Já faz alguns textos que usei a expressão "cumplicidade velada". Na ocasião, falava de uma característica que observei entre os que frenquentam bares e botecos. Era algo que estava no ar ou nos corações. Não era dito, mas estava lá. E todos pareciam comungar desta ideia. A cumplicidade entre habitués dos botequins não precisa de externalizada oralmente. Ela apenas existe. E isso basta.
O preâmbulo foi para falar que, novamente, a cumplicidade velada apareceu de tal forma à minha frente, com tamanha clareza, que quase deixou o seu status de velada.
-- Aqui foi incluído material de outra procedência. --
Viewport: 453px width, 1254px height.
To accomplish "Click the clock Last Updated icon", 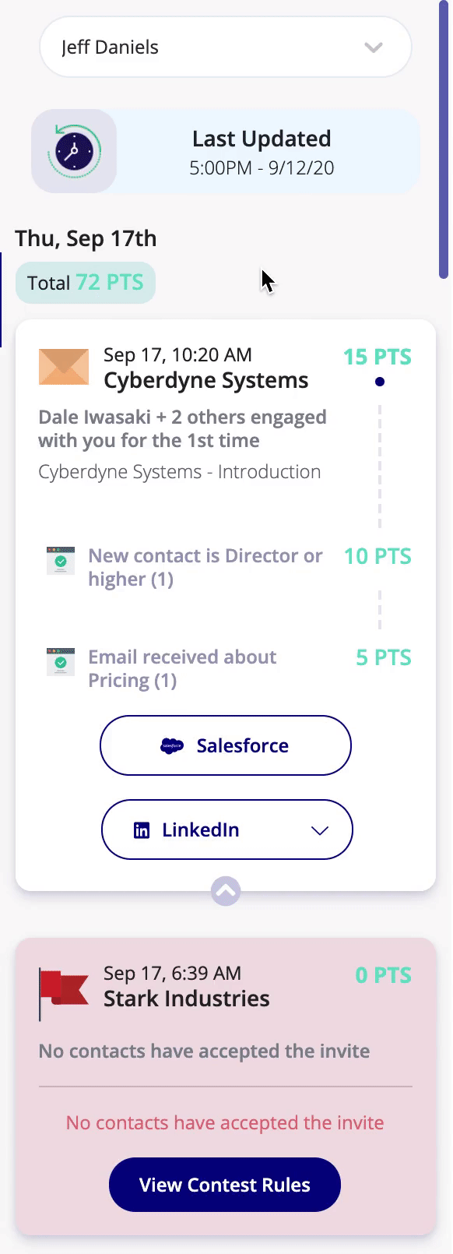I will pos(74,151).
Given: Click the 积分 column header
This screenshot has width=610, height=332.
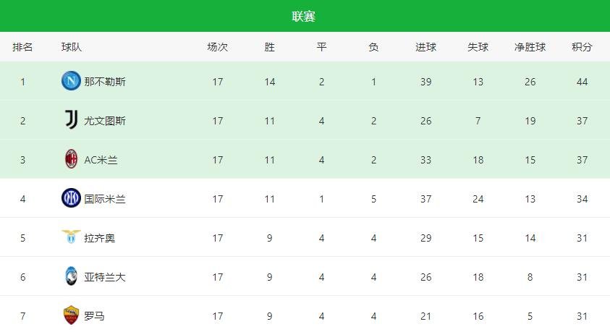Looking at the screenshot, I should (x=582, y=47).
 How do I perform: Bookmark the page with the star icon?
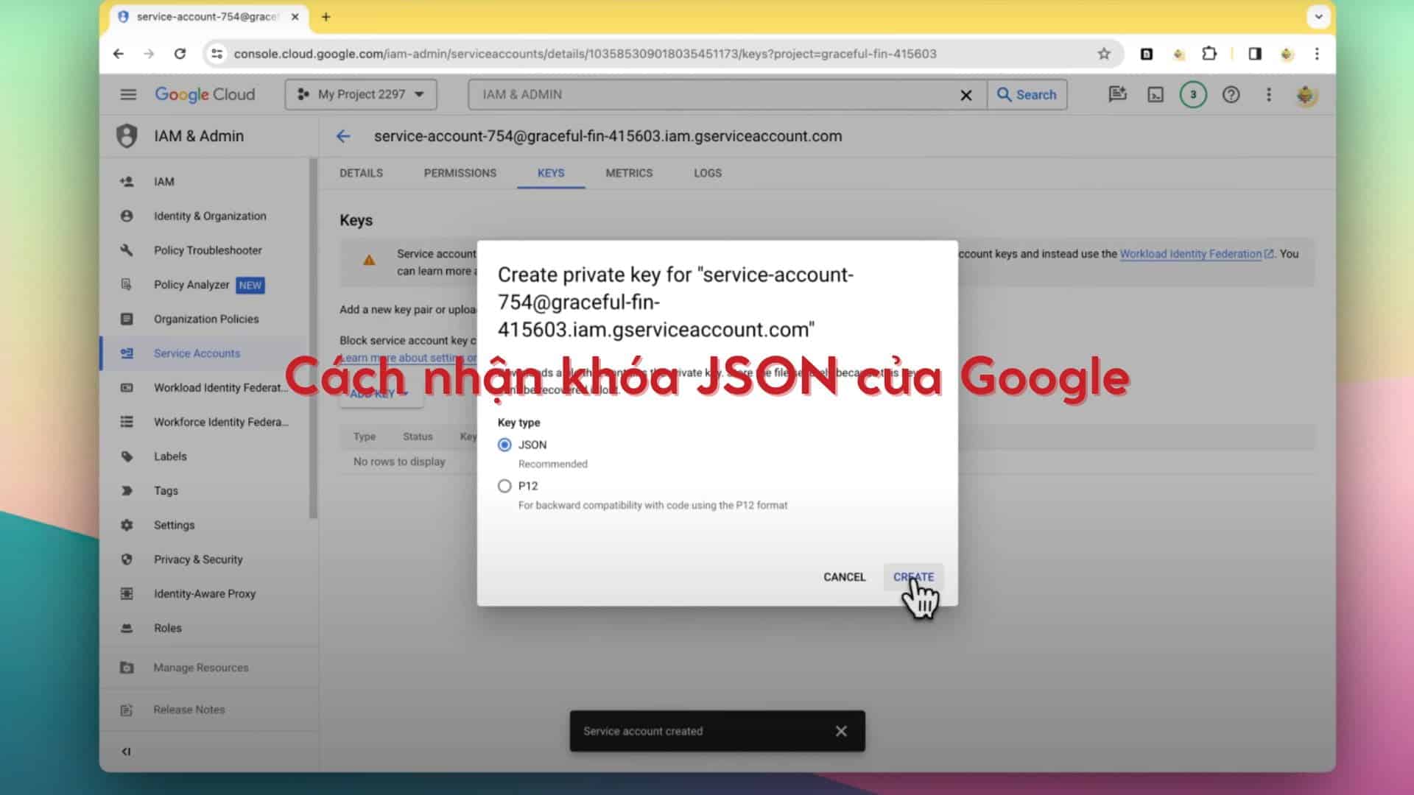1103,53
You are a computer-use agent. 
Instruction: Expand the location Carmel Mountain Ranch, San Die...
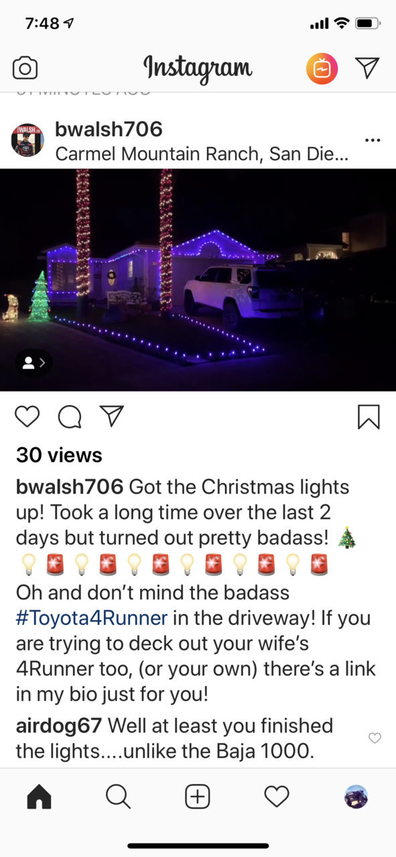tap(202, 154)
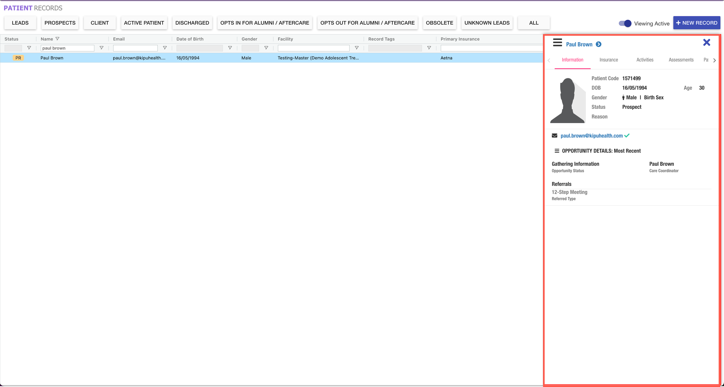Click the Email filter funnel icon
This screenshot has height=387, width=724.
(165, 48)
Diria até que ela teve seu momento velada e, aos poucos, passou à escancarada.
Estou falando da aura pré-jogo do Flamengo ontem. Os cidadãos do Rio, ao envergar sua segunda pele, a rubro-negra, estavam dizendo a todos, sem ao menos precisar soltar uma nota pela boca, que estavam felizes e ansiosos pelo hexa iminente.
Ficava evidente nos sorrisos trocados entre flamenguistas desconhecidos. Uma simpatia que tinha motivo único. E que fez, por algumas horas, grande parte dos cariocas se sentirem parte de uma mesma coisa, com apenas um objetivo. O hexa estava perto. E todos sabíamos!
* * *
Hoje, a cumplicidade, velada ou não, cruzou novamente o meu caminho. Vi uma turma de jovens colegiais, de 12 ou 13 anos, andando na rua. Pareciam ir para uma sessão de cinema com a escola, aqueles passeios que todos gostávamos. O bacana foi ver, entre eles, uma felicidade transbordante. O motivo estava nas camisetas: do Flamengo, do Botafogo, do Fluminense.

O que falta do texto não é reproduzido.